Saturday 19th February 1916: Readers will remember the adjutant of the 1st/5th Battalion in Egypt complaining to us on 12th of this month that a draft of 420 reinforcements they had received was not very fit, many of them being old 1st and 2nd Battalion men still suffering from wounds inflicted on the Western Front. Well, not all the men fall into this category. Private S Bartle, of the 4th Bedfords, wrote to his parents telling them of his experiences on the voyage out to join the 1st/5th Battalion.
“We had a good time coming across with the exception of one morning when we were chased by a submarine for 4½ hours(1). I must say we had a bad time for an hour or two, as the submarine was firing at us all the time(2), but I am glad to say it could not hit us or catch us. We thought we were going to be sunk. I don’t know what would have happened later on if one of our battleships had not come in sight. It only fired one shot(3) and the submarine quickly disappeared(4). You can tell how happy we all were when we saw the battleship coming towards us. You ought to have heard the cheer we gave it when it came alongside to see if we were all right. But all’s well that ends well and I am safe on dry land again”.
“It is lovely out here, and much better than in France. There are some grand sights but I will tell you much more about them in my next letter.
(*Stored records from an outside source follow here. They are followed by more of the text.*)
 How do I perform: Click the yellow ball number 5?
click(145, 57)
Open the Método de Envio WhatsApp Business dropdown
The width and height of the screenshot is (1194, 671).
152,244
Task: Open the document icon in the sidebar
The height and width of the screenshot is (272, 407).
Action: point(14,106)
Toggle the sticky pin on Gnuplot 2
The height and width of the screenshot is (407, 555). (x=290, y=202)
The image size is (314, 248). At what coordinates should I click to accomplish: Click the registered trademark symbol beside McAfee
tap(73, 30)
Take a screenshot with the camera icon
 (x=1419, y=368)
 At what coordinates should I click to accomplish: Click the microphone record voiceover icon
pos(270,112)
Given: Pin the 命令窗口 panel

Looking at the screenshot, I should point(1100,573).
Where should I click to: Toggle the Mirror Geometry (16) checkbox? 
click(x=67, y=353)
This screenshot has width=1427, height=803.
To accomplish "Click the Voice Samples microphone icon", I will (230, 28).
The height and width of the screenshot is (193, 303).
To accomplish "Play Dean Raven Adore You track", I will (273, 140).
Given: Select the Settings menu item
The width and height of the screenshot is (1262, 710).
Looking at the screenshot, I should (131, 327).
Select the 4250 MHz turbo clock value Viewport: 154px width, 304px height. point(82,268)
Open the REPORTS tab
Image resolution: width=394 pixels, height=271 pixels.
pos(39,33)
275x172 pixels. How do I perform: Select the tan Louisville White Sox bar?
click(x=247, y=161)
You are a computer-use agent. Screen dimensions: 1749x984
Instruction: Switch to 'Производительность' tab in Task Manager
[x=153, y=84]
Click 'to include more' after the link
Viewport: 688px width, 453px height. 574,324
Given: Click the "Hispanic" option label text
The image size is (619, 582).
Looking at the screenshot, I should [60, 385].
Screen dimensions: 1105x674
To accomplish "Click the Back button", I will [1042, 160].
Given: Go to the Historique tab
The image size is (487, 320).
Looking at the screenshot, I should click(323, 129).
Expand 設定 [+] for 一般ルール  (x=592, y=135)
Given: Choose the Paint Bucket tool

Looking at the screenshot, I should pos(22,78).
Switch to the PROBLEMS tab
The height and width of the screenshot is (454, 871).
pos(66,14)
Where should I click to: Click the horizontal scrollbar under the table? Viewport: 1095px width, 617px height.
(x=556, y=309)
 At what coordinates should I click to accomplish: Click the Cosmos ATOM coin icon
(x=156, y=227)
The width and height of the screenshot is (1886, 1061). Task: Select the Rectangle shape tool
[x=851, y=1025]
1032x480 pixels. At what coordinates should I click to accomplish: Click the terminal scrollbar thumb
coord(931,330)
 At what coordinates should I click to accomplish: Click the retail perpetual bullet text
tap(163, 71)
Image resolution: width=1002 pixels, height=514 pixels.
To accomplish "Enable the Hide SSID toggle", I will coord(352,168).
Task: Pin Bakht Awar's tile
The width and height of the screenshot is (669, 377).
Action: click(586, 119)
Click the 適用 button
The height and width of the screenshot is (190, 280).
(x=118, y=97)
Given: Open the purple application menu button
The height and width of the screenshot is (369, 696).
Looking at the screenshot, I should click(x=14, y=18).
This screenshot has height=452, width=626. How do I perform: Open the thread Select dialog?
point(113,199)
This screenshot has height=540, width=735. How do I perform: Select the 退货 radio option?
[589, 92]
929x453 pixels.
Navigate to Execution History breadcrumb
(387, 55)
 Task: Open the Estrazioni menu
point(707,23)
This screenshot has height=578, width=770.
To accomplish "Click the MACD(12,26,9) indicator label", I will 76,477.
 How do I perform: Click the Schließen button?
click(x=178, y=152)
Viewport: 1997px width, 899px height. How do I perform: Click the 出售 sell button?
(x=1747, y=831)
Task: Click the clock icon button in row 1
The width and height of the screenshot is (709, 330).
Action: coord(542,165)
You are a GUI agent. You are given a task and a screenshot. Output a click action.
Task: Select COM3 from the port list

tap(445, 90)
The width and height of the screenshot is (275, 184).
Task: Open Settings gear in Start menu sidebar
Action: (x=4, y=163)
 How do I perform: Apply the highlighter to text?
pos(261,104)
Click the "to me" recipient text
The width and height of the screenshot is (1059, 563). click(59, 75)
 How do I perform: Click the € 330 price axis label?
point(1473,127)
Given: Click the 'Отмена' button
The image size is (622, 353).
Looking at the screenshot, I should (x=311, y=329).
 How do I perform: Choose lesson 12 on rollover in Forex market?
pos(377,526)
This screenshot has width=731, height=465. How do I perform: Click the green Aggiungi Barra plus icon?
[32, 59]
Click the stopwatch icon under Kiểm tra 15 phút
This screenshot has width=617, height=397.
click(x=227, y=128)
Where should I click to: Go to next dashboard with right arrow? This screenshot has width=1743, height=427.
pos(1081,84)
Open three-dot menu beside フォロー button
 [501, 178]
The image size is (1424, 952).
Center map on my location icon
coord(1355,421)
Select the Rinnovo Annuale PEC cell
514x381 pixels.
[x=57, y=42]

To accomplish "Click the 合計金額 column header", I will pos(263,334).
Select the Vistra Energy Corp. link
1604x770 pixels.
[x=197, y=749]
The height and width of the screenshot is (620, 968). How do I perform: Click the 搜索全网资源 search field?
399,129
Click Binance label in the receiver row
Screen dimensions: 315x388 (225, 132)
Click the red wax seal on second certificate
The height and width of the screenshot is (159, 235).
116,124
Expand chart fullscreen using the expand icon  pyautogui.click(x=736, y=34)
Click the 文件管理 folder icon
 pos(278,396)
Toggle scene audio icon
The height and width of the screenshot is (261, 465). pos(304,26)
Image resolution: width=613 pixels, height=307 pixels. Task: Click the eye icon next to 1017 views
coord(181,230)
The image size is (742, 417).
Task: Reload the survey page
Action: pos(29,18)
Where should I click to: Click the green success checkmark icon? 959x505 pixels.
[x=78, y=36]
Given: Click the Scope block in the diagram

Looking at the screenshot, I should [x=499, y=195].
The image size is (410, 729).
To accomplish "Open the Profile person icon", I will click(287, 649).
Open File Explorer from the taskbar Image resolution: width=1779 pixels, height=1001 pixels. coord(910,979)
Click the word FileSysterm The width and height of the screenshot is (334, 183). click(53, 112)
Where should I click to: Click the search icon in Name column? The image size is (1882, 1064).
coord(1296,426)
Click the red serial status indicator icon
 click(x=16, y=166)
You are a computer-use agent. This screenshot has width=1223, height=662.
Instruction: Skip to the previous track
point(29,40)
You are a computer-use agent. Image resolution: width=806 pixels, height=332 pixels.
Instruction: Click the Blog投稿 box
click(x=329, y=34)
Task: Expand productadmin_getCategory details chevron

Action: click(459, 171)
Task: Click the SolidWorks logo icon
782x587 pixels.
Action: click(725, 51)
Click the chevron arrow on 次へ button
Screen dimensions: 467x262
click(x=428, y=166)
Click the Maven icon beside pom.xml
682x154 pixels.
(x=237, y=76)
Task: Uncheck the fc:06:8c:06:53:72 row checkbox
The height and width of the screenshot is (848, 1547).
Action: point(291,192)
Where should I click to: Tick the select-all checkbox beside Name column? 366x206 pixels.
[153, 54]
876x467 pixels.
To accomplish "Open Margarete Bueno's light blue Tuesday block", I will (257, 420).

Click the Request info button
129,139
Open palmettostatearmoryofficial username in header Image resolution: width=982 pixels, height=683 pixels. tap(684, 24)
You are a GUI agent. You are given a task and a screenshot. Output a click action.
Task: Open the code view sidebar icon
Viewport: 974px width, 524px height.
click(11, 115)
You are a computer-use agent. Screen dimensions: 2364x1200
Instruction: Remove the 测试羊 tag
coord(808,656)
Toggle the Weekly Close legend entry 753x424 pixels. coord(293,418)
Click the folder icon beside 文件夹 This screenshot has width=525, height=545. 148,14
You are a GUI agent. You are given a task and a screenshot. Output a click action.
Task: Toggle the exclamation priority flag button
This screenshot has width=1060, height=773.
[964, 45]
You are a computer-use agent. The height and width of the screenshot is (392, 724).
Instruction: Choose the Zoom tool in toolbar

It is supposed to be winter out here now, but it is as hot as it is in England in summer, so goodness knows what it will be like out here in the summer”.
Source: Bedfordshire Standard 17th March 1916
(1) Troopships were often converted liners or merchantmen, which might manage as much as 15 to 20 knots. A German U-boat typically made 15 knots surfaced and 10 knots submerged.
(2) With its deck gun, usually of around 3.5 inch or 88 mm calibre
(3) Dreadnoughts or battleships were generally armed with guns of the calibre of 12 to 15 inches(4) One assumes it was out of torpedoes.